Quotulatiousness

March 22, 2012

More on the New Orleans Saints

Filed under: Football — Tags: , , , — Nicholas @ 09:30

Skol Girl” writes at Daily Norseman on the less obvious victims of the bounty program defensive coordinator Gregg Williams ran:

A few years back a close friend of mine was working in France and she said that one of the business metaphors frequently used to try to encourage a sense of working together was American football. She said the French business people used American football as a metaphor because they felt it was one of the best examples of nothing getting accomplished truly on one’s own. Even the most novice football fan would probably agree, nobody in American football carries the show single-handedly. Just as a combination of players can help a single player make a play, so too can a single player undo the work of everyone else on the field.

Well, in New Orleans, the defense just tainted and, basically, undid everything that the other players on the team worked for during that Championship* season. Drew Brees may have had nothing to do with the bounties, heck, he might not have even known about the bounty program, but his legacy as a player has the same asterisk next to it that Darren “X Marks the Spot” Sharper has.
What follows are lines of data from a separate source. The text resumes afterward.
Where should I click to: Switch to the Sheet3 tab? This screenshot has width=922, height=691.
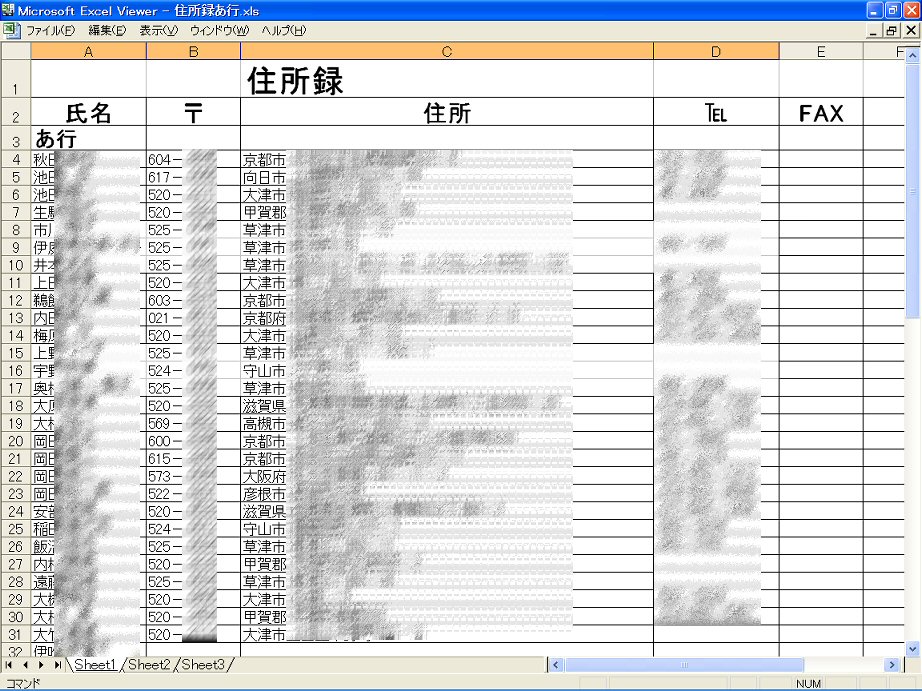click(x=203, y=665)
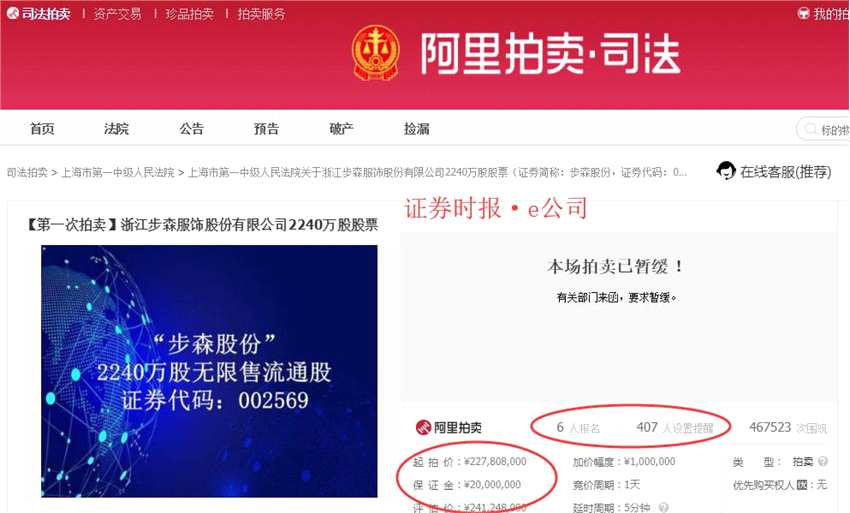The image size is (850, 513).
Task: Click help icon beside 类型 拍卖
Action: pos(823,461)
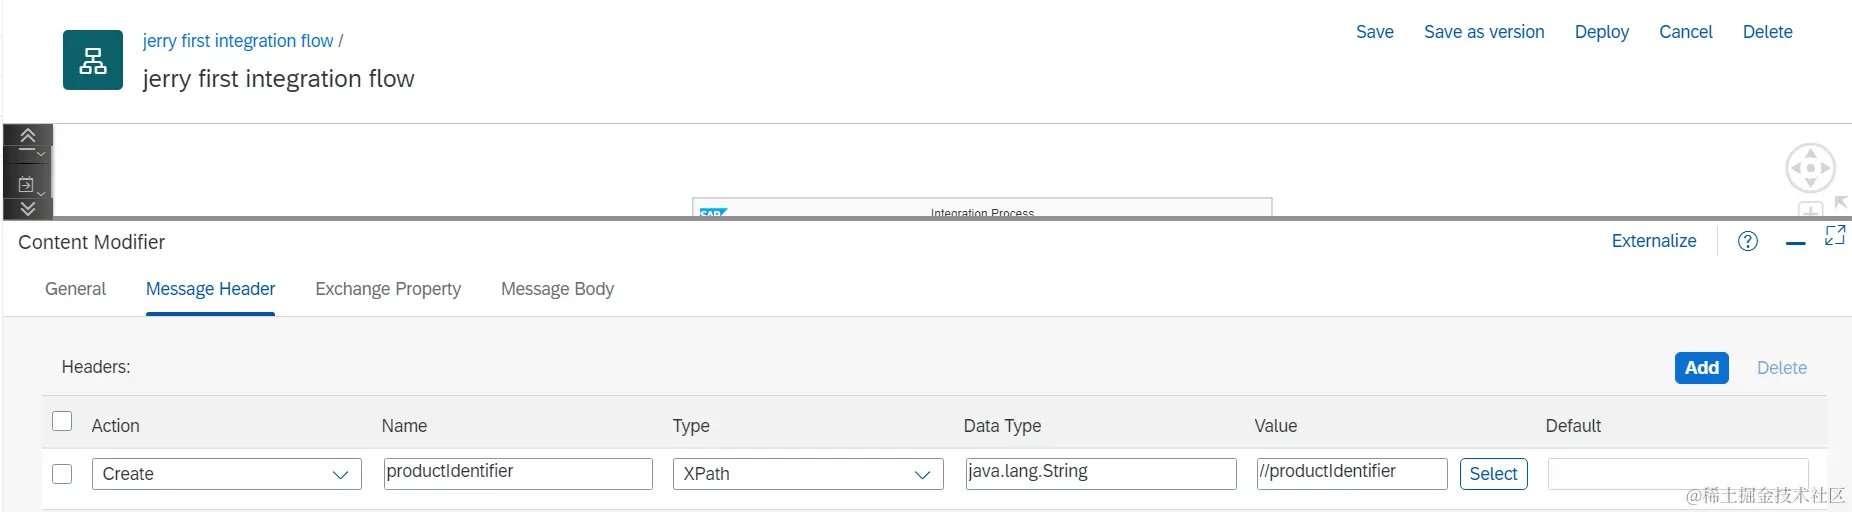This screenshot has height=512, width=1852.
Task: Open the Create action dropdown
Action: pyautogui.click(x=227, y=474)
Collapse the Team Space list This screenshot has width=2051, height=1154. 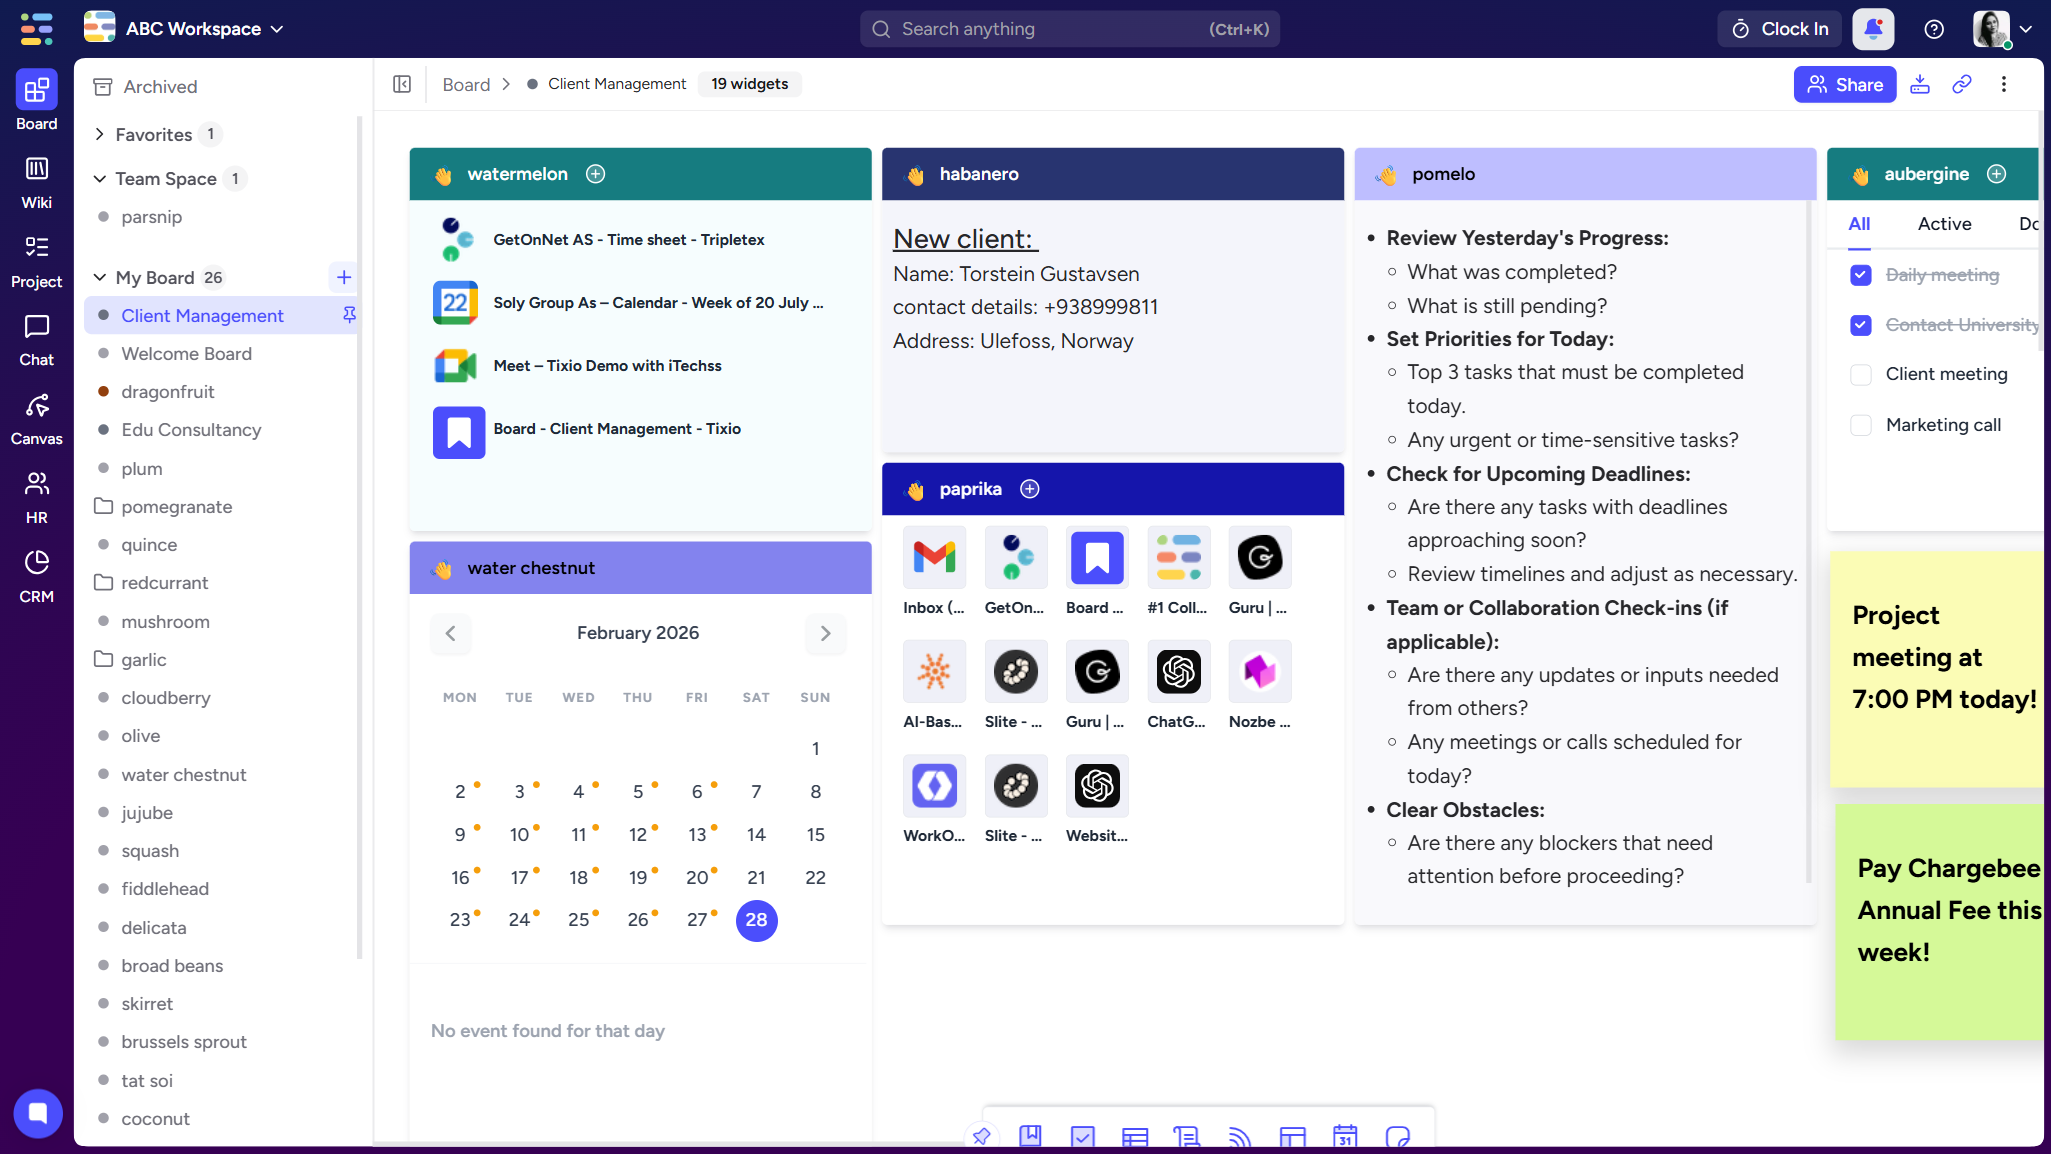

A lot of players talking about what they miss after they retire from football say they miss the camaraderie of the locker room. That’s one of the reasons Brett Favre gave for returning to the Vikings in 2010 after the pounding he took during that NFC Championship game against the Saints. But the non-bounty program players on the Saints have to be feeling like their comrades just dinged them in the nuts.

The same goes for the Saints’ fans. In 2006 New Orleans was still fresh from the devastation of Hurricane Katrina when the Saints brought Drew Brees in from sunny San Diego. Brees and Payton had a great connection that produced some great on-field play and it gave Saints fans something to enjoy, something good to identify with–the sense that their team was coming back swinging just like they were. The team might not have originated all the messianic overtones that went along with choosing to stay in the rebuilding city, but they certainly benefited from them. So did the NFL, which loved and promoted the inspirational storyline that mirrored the Saints journey with that of the damaged, but recovering, city.